▸ TASK DESCRIPTION
The lines from the one containing "You are a GUI" through the last line below, both ends included, must be reproduced exactly, with no pictures.

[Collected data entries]
┌────────

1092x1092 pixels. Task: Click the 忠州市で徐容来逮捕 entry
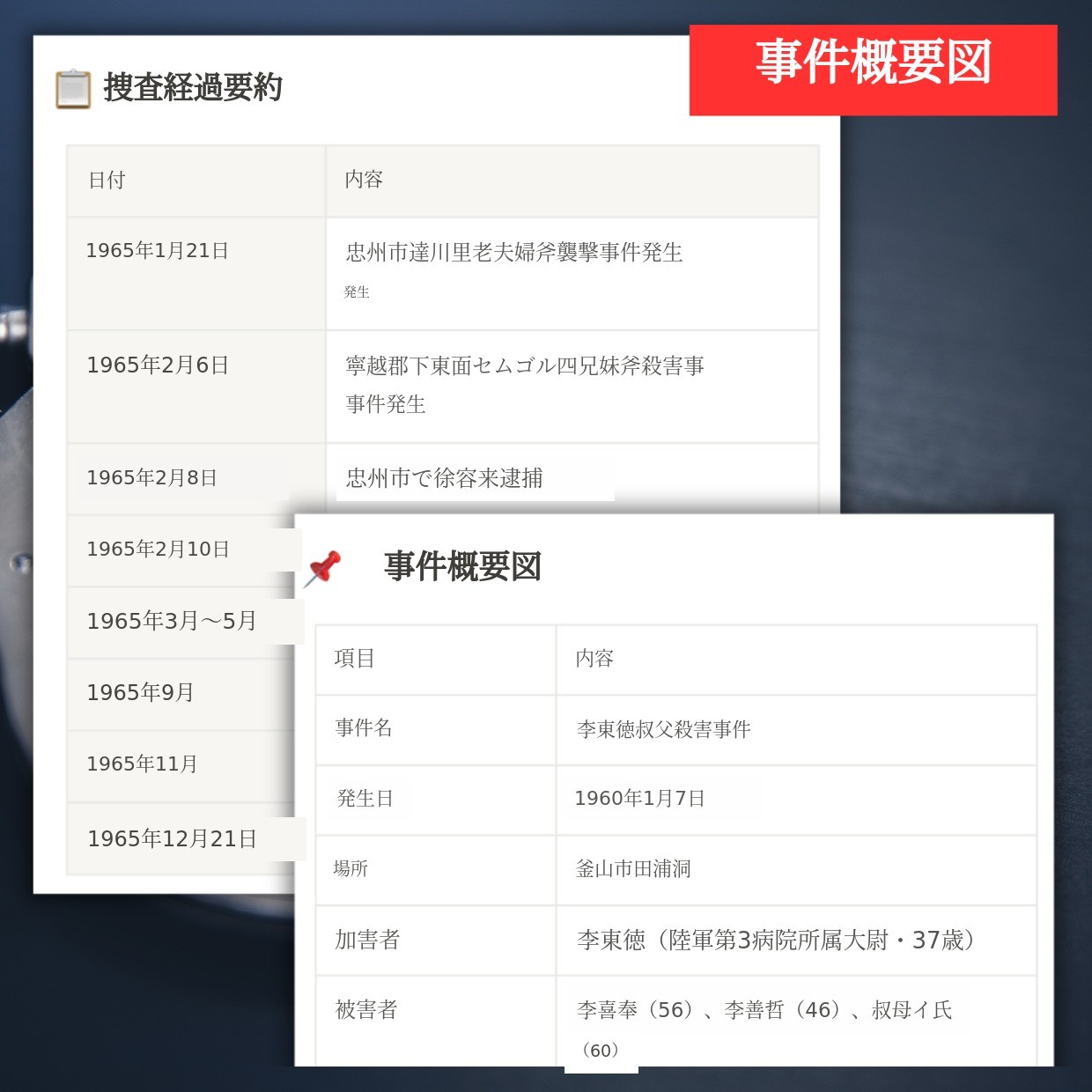click(444, 478)
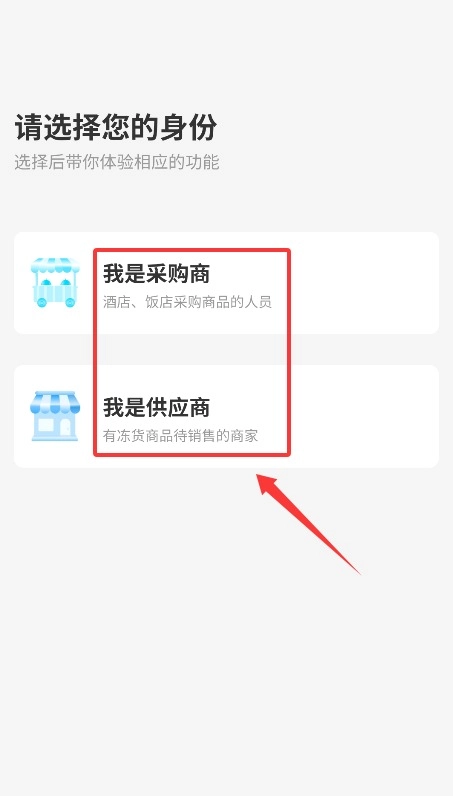Tap the wheels of the cart icon
This screenshot has height=796, width=453.
(x=55, y=303)
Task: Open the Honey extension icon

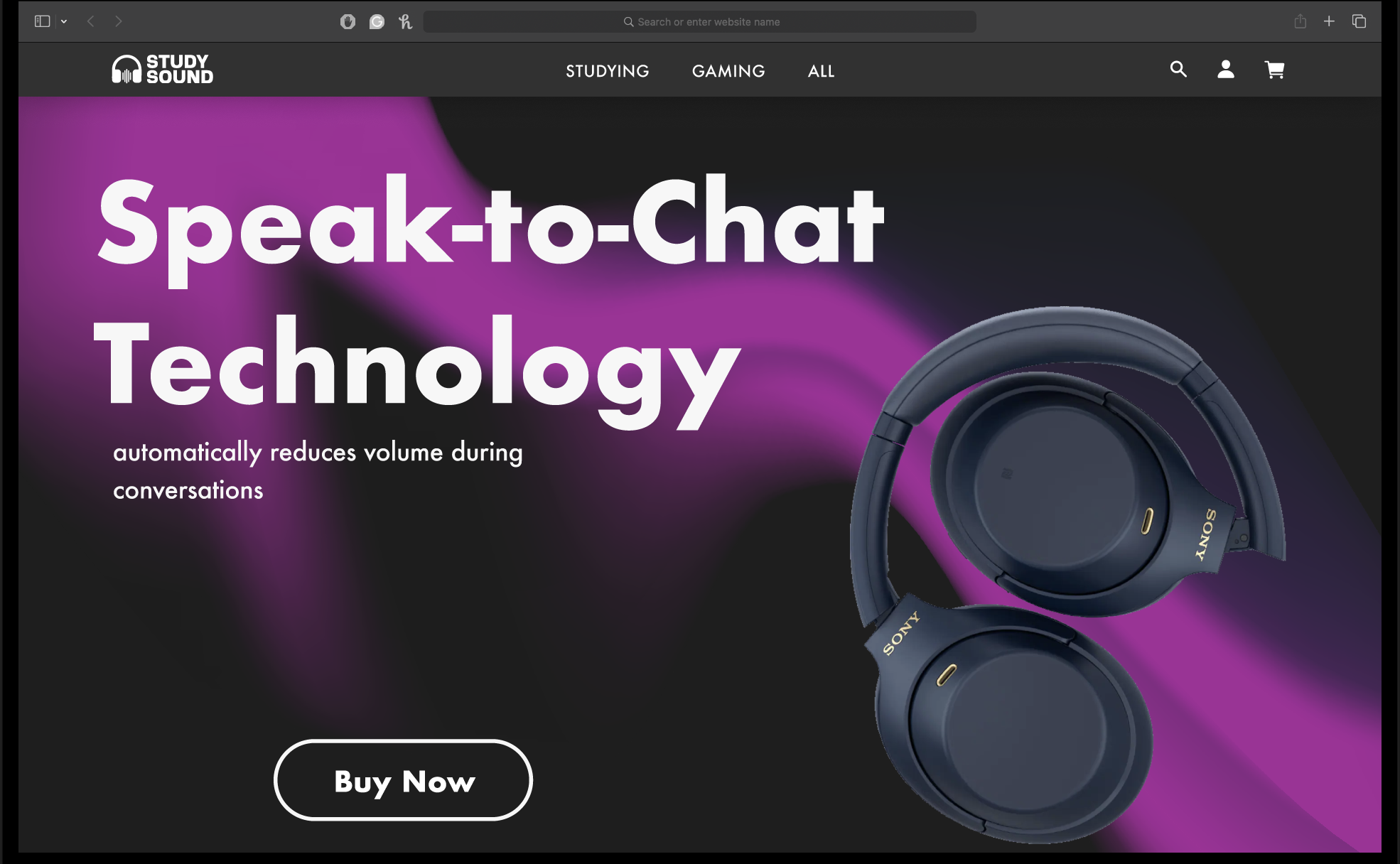Action: (406, 22)
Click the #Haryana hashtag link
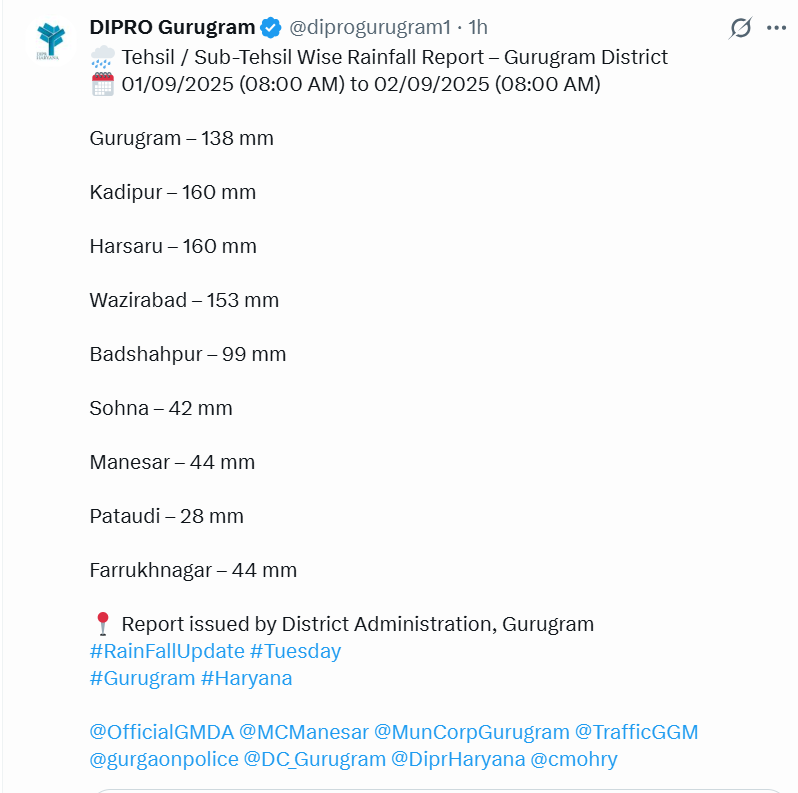Screen dimensions: 798x793 point(246,678)
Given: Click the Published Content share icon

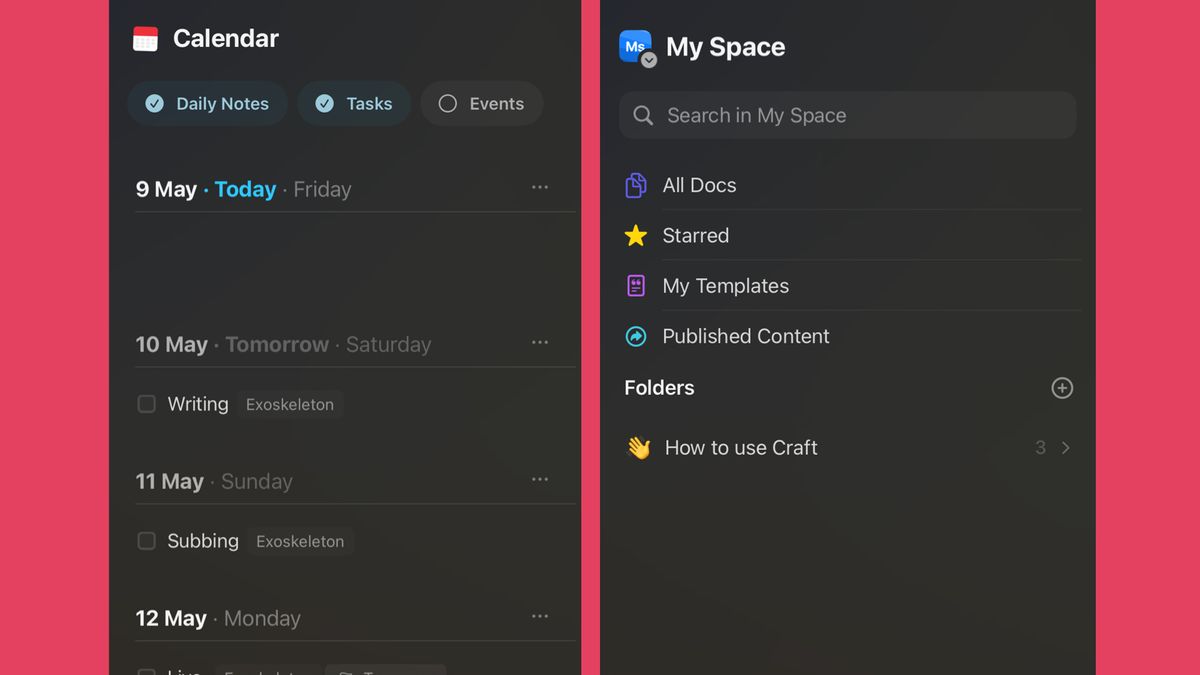Looking at the screenshot, I should click(x=636, y=336).
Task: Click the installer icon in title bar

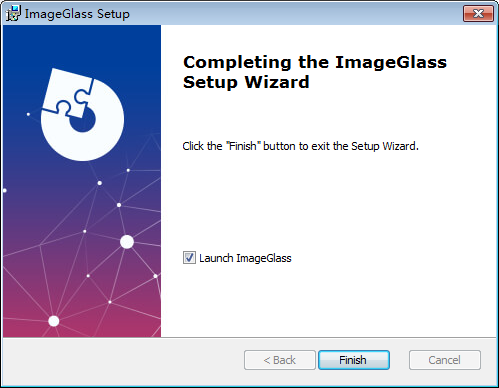Action: click(14, 13)
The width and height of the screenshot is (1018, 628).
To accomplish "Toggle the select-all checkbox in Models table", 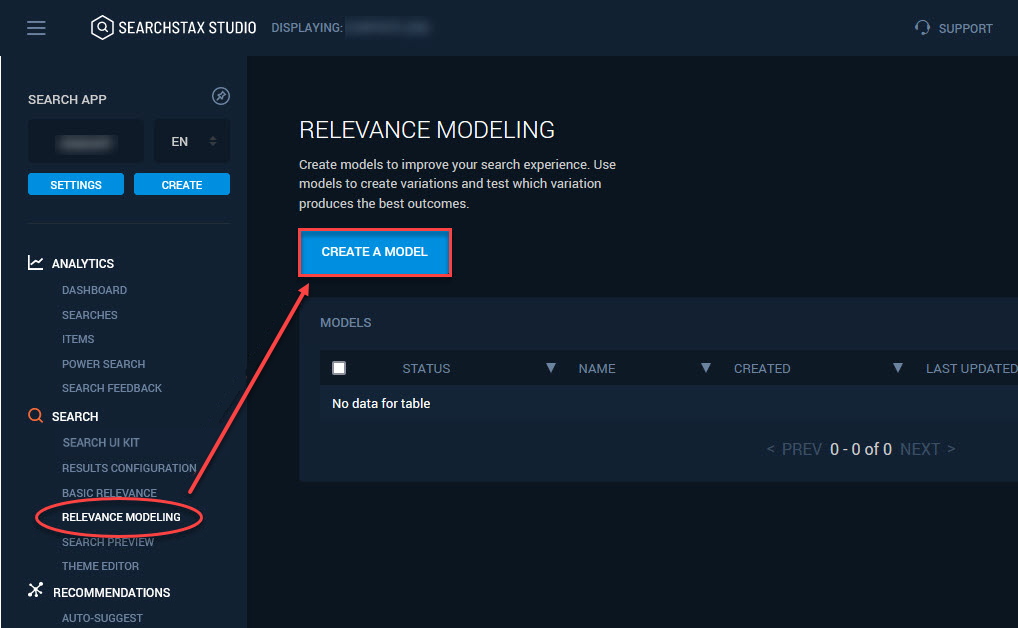I will click(339, 368).
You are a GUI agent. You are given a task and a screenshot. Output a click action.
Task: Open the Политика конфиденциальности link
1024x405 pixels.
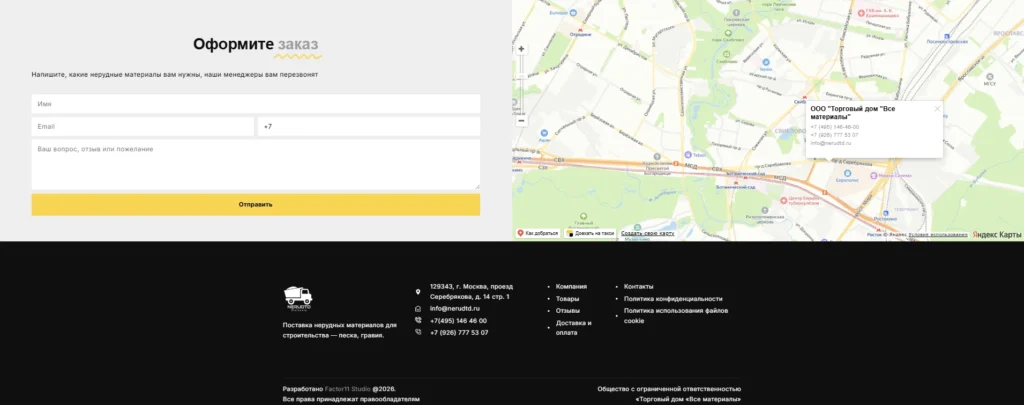pyautogui.click(x=673, y=299)
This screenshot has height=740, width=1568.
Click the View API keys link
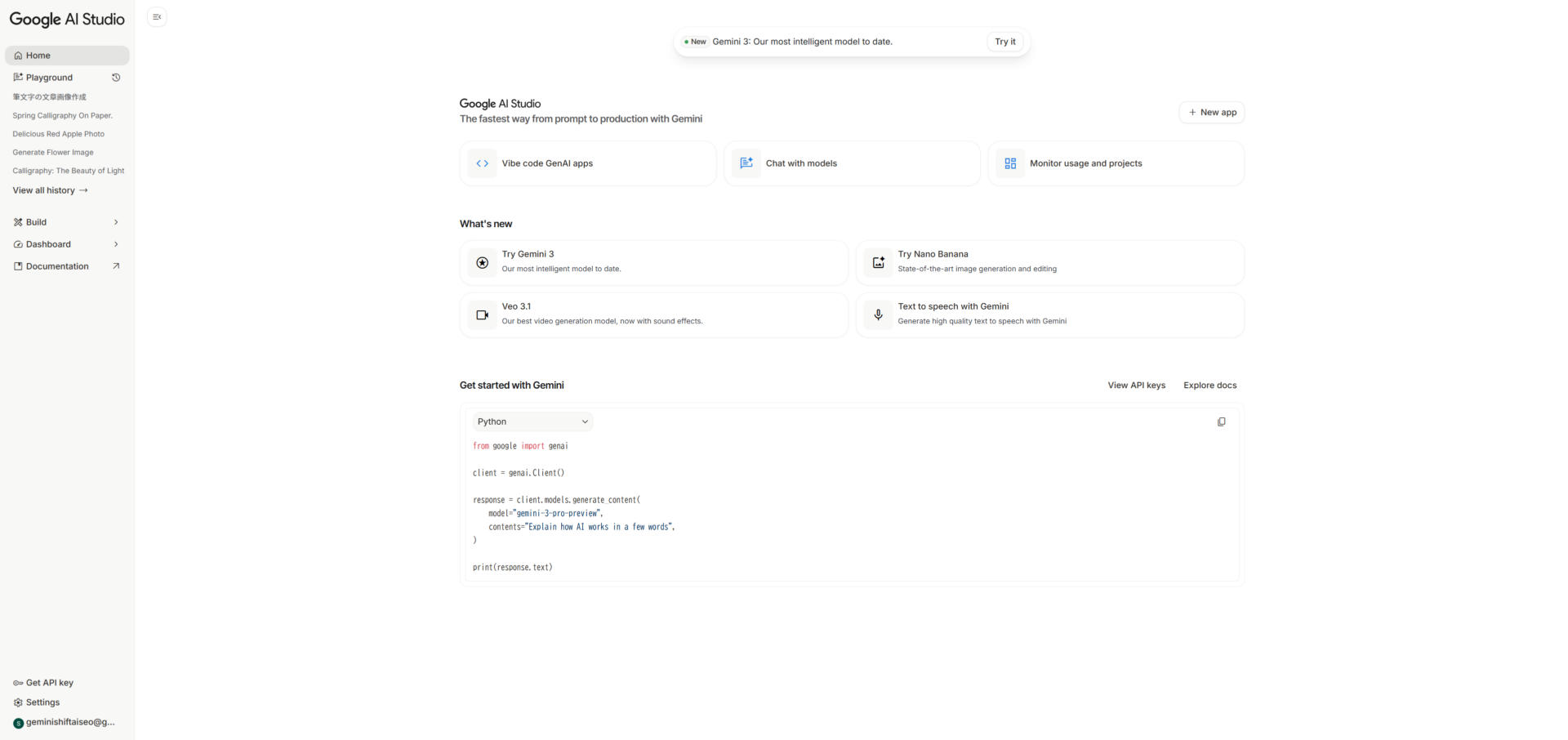click(x=1136, y=385)
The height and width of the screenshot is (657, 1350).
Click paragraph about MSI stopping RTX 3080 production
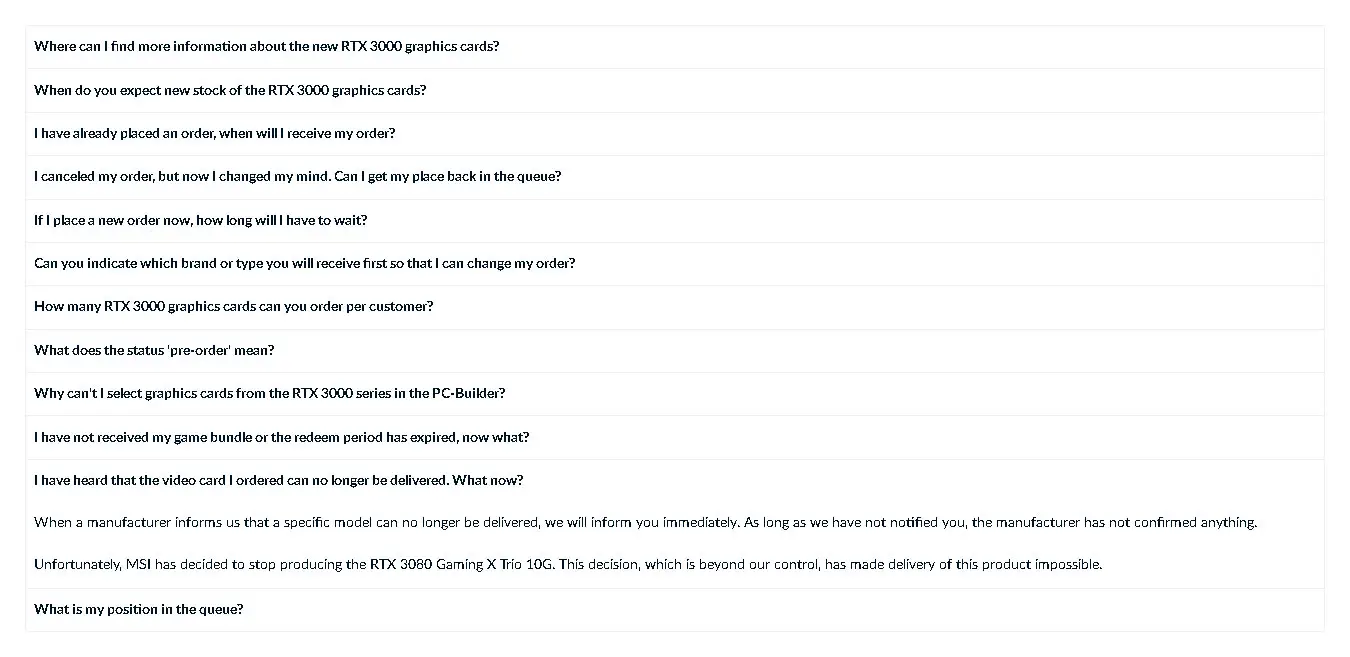(x=568, y=564)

└────────

▸ RESULT OF THIS EXERCISE
You are a GUI agent. You are given a task and a screenshot. Output a click action.
Task: Open the Политика конфиденциальности link
1024x405 pixels.
pyautogui.click(x=673, y=299)
This screenshot has height=740, width=1568.
Click the View API keys link
click(x=1136, y=385)
The height and width of the screenshot is (657, 1350).
Click paragraph about MSI stopping RTX 3080 production
(x=568, y=564)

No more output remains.